• [SOURCE DOCUMENT]

* start *

Much as it pains me to agree with a large publisher, they were right to think so. The Second Girl is a hell of a book.

Frank Marr is a former Washington DC cop with a problem. Several, actually, but the one that keeps him jumping in his new job as private investigator is his cocaine habit. PI work doesn’t pay enough to keep Frank in the quantity and quality of drugs to which he’d like to become accustomed so he rips off drug dealers to make up the difference. It’s on one of these covert raids he discovers a teen-aged girl chained in a bathroom. Marr’s a drug abuser and kind of an asshole, but he’s not a bad person. He rescues the girl while concocting a story about how he came across her that won’t incriminate him.

Bad luck for Frank: now he’s a hero. Another family with a missing daughter hears the story and begs him to help them. He doesn’t want to but can’t help himself and agrees. Actually, he can’t help himself from helping himself, as what he has to do to get the second girl back draws on all his expertise—legitimate and otherwise—and shows him in concrete ways where his life has gone off the rails.

Swinson has an economical style that tells Marr’s story without apology or self-justification. He’s the kind of anti-hero that could require a book of its own to do justice. A good guy with many bad habits and tendencies, he wavers and often does as much as his conscience demands, only to find his conscience has been only temporarily satisfied and wants more. The internal and external struggles compete without a hint of melodrama.


I’m also not much for awards discussions, but if The Second Girl doesn’t receive substantial notice at awards time next year, it’s prima facie evidence the various bodies are even more clueless than I suspected. This is a substantial and relevant book that is still entertaining, and David Swinson is a writer to whom we should all pay much attention in the coming years.

Thursday, May 26, 2016

Twenty Questions With David Swinson

David Swinson did all the usual stuff before he became a cop: attended Cal State as a film major; booked and promoted punk rock and alternative music in Long Beach CA: started a Wednesday night evening of conversation and spoken word at Bogart’s with luminaries such as Hunter S. Thompson, Dr. Timothy Leary, John Waters and Jim Carroll; developed and co-produced the spoken-word compilation Sound Bites from the Counter Culture for Atlantic Records; and, with Timothy Leary and friend Bill Stankey, conceived the film Roadside Prophets.

Then he spent sixteen years as a DC cop where, after working his way up the ranks to Detective, he received numerous awards including the department’s prestigious Detective of the Year Award for 2003; Meritorious Service Medals for significant, outstanding and sustained achievements; Achievement Medals of Honor for a significant case investigation and several Department of Justice, United States Attorney’s Annual Law Enforcement Awards for significant case investigations.

And then he turned to writing, so fuck him. Leave some juice for the rest of us, okay?

I might have left it there had I not met him at Bouchercon and scored a copy of his new book, The Second Girl. In addition to being as unassuming a person as one is likely to meet, he’s written a book that was as good as anything I read last year, or so far in 2016. (I’ll have more on The Second Girl next time.)

* end *

(Target position records)
* start *

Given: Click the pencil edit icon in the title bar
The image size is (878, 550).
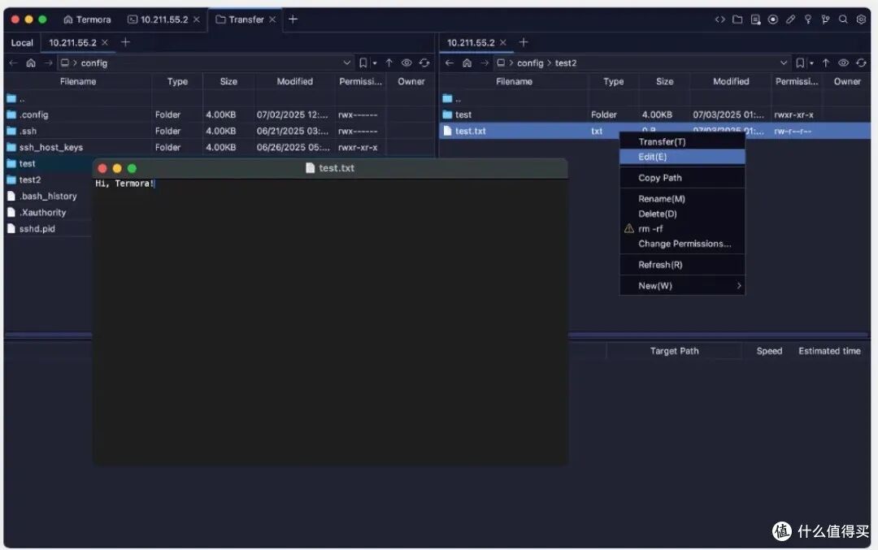Looking at the screenshot, I should click(x=790, y=19).
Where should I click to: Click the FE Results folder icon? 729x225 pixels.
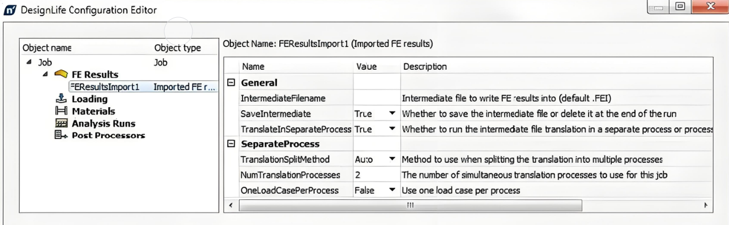click(x=61, y=74)
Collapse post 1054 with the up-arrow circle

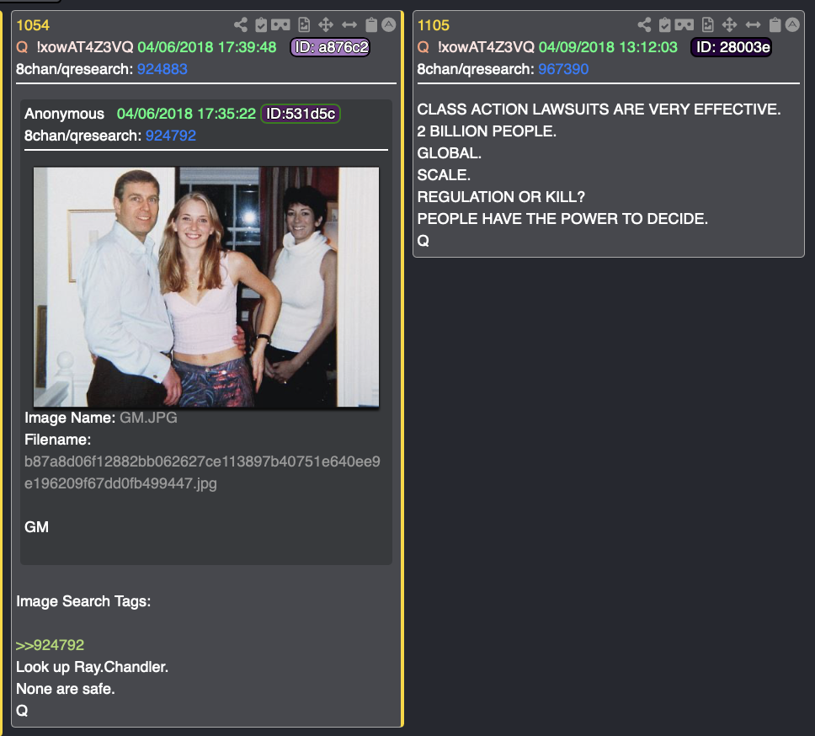(x=389, y=24)
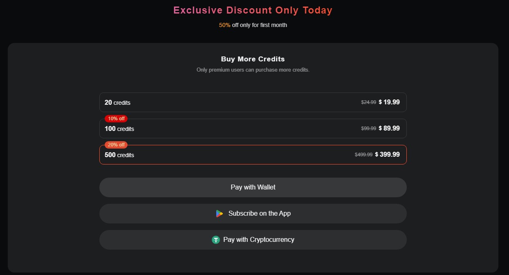
Task: Click the crossed-out $99.99 original price
Action: point(368,128)
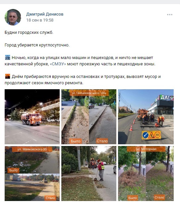Click the Было label on Моторная photo
Image resolution: width=180 pixels, height=205 pixels.
133,198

* end *

• [PROBLEM SET]
A - Answer these from the piece about The Second Girl:
(i) How does Frank Marr make up for what his PI work doesn't pay?
(ii) Which department award did David Swinson receive for 2003?
(iii) How many years did Swinson spend as a DC cop?
B - Carry on the piece about The Second Girl past its last sentence.
The entries are not used for anything here.

• [ANSWERS FOR THE EXERCISE]
A -
(i) He rips off drug dealers.
(ii) The department's Detective of the Year Award.
(iii) Sixteen years.

B -
As you’d expect, what he has to say is worth listening to, so here you go.

One Bite at a Time: Tell us about The Second Girl.
David Swinson: It’s about, Frank Marr, an ex-cop who was forced into early retirement because of a drug addiction. The department had to keep the addiction quiet because defense attorneys would have a field day if they found out. Marr worked some big cases as a narcotics detective. Now he works as a PI, but that is still not enough to feed his habit so he targets the homes of drug dealers for their stash. During the course of one of these burglaries he runs into something he can’t walk away from, and that is what propels the story.

It is also a book that freed me as a writer because I would always get so bogged down with proper procedure as well as putting a bit too much of me into the characters. Marr is nothing like me, and even though he does have a bit of a code, he is not bound by having to follow certain procedure.

OBAAT: Where did you get this idea, and what made it worth developing for you? (Notice I didn’t ask “Where do you get your ideas?” I was careful to ask where you got this idea.)
DS: Right after I retired in 2011, and while still trying to get A Detailed Man published. I had a basic Frank Marr character in my head, but he was an actual burglar, not an ex-cop. He stayed with me for a while, and the more he developed the more I thought it would be stronger if he was an actual retired cop who committed burglaries, but only burglaries that he could justify in his head as necessity (for his habit) and because they were bad people. The story developed after the character.

OBAAT: How long did it take to write The Second Girl, start to finish?
DS: I like to work things out in my head, and then on paper for a while. That took almost one year for The Second Girl. After that I wrote it fairly quick, about nine months.

OBAAT: Where did Frank Marr come from? In what ways is he like, and unlike, you?
DS: Like I said, Frank Marr came into my head several years ago, but undeveloped. I loved the idea of an unrepentant, non-complaining good bad man or bad good man. I am a man of procedure, and rules. Everything is either right or wrong for me. Marr is nothing like that. He allowed me to break free from all that, and run a bit wild.

OBAAT: You were a D.C. cop and worked in the part of town where much of the book takes place. How much of what you did and saw there is in the book?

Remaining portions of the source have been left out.